_What the exercise asks_. Transcribe each entry shown below with no difference from the original.

Saved entries

# # #

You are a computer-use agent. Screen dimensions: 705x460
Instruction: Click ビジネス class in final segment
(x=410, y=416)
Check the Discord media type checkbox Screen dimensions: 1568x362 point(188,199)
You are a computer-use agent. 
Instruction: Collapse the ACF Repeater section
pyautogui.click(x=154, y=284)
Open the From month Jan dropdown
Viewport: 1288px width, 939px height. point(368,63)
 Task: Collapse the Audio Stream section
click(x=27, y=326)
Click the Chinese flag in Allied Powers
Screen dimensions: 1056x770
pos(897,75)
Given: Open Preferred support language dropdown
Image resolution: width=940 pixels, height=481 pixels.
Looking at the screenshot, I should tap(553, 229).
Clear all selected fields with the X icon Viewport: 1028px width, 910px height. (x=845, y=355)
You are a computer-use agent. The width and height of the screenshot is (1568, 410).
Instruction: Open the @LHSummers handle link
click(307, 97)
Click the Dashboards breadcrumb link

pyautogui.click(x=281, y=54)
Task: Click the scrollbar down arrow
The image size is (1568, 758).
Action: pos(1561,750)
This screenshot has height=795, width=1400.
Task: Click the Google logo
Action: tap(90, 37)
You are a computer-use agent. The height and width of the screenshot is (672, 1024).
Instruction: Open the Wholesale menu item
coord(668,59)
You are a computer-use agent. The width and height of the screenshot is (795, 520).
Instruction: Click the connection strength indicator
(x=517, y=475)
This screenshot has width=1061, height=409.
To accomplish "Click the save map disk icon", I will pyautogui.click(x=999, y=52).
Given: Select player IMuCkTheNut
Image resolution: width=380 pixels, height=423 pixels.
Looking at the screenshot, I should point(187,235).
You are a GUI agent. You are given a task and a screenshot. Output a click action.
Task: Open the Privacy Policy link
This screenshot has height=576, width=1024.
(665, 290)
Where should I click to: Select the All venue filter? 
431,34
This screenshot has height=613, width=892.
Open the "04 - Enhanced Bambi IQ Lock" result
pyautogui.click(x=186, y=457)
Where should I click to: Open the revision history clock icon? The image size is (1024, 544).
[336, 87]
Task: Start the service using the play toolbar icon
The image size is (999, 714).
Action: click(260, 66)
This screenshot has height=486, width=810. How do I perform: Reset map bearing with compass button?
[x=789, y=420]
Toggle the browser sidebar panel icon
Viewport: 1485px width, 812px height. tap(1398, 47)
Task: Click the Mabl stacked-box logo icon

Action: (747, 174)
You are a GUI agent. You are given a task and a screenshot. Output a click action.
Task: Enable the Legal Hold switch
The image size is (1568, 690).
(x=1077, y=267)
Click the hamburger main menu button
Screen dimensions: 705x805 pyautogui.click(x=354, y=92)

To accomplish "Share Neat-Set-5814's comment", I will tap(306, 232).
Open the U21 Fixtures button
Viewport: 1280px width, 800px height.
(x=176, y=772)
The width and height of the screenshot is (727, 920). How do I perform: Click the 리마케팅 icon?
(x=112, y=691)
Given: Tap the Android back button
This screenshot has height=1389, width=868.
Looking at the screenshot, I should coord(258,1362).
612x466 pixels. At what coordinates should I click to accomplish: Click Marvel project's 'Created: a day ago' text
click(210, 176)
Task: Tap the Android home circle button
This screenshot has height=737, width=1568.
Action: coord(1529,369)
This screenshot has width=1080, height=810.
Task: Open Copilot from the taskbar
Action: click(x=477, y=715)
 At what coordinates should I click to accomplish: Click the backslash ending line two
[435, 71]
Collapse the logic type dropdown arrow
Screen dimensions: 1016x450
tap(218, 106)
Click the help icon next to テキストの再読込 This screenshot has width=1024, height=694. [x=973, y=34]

# # #

_Written solution_.
You are a computer-use agent. Screen dimensions: 705x460
Instruction: Click ビジネス class in final segment
(x=410, y=416)
Check the Discord media type checkbox Screen dimensions: 1568x362 point(188,199)
You are a computer-use agent. 
Instruction: Collapse the ACF Repeater section
pyautogui.click(x=154, y=284)
Open the From month Jan dropdown
Viewport: 1288px width, 939px height. point(368,63)
 Task: Collapse the Audio Stream section
click(x=27, y=326)
Click the Chinese flag in Allied Powers
Screen dimensions: 1056x770
pos(897,75)
Given: Open Preferred support language dropdown
Image resolution: width=940 pixels, height=481 pixels.
Looking at the screenshot, I should tap(553, 229).
Clear all selected fields with the X icon Viewport: 1028px width, 910px height. (x=845, y=355)
You are a computer-use agent. The width and height of the screenshot is (1568, 410).
Instruction: Open the @LHSummers handle link
click(307, 97)
Click the Dashboards breadcrumb link

pyautogui.click(x=281, y=54)
Task: Click the scrollbar down arrow
The image size is (1568, 758).
Action: pos(1561,750)
This screenshot has height=795, width=1400.
Task: Click the Google logo
Action: tap(90, 37)
You are a computer-use agent. The height and width of the screenshot is (672, 1024).
Instruction: Open the Wholesale menu item
coord(668,59)
You are a computer-use agent. The width and height of the screenshot is (795, 520).
Instruction: Click the connection strength indicator
(x=517, y=475)
This screenshot has width=1061, height=409.
To accomplish "Click the save map disk icon", I will pyautogui.click(x=999, y=52).
Given: Select player IMuCkTheNut
Image resolution: width=380 pixels, height=423 pixels.
Looking at the screenshot, I should point(187,235).
You are a GUI agent. You are given a task and a screenshot. Output a click action.
Task: Open the Privacy Policy link
This screenshot has height=576, width=1024.
(665, 290)
Where should I click to: Select the All venue filter? 
431,34
This screenshot has height=613, width=892.
Open the "04 - Enhanced Bambi IQ Lock" result
pyautogui.click(x=186, y=457)
Where should I click to: Open the revision history clock icon? The image size is (1024, 544).
[336, 87]
Task: Start the service using the play toolbar icon
The image size is (999, 714).
Action: click(260, 66)
This screenshot has height=486, width=810. How do I perform: Reset map bearing with compass button?
[x=789, y=420]
Toggle the browser sidebar panel icon
Viewport: 1485px width, 812px height. tap(1398, 47)
Task: Click the Mabl stacked-box logo icon

Action: (747, 174)
You are a GUI agent. You are given a task and a screenshot. Output a click action.
Task: Enable the Legal Hold switch
The image size is (1568, 690).
(x=1077, y=267)
Click the hamburger main menu button
Screen dimensions: 705x805 pyautogui.click(x=354, y=92)

To accomplish "Share Neat-Set-5814's comment", I will tap(306, 232).
Open the U21 Fixtures button
Viewport: 1280px width, 800px height.
(x=176, y=772)
The width and height of the screenshot is (727, 920). How do I perform: Click the 리마케팅 icon?
(x=112, y=691)
Given: Tap the Android back button
This screenshot has height=1389, width=868.
Looking at the screenshot, I should coord(258,1362).
612x466 pixels. At what coordinates should I click to accomplish: Click Marvel project's 'Created: a day ago' text
click(210, 176)
Task: Tap the Android home circle button
This screenshot has height=737, width=1568.
Action: coord(1529,369)
This screenshot has width=1080, height=810.
Task: Open Copilot from the taskbar
Action: click(x=477, y=715)
 At what coordinates should I click to accomplish: Click the backslash ending line two
[435, 71]
Collapse the logic type dropdown arrow
Screen dimensions: 1016x450
tap(218, 106)
Click the help icon next to テキストの再読込 This screenshot has width=1024, height=694. [x=973, y=34]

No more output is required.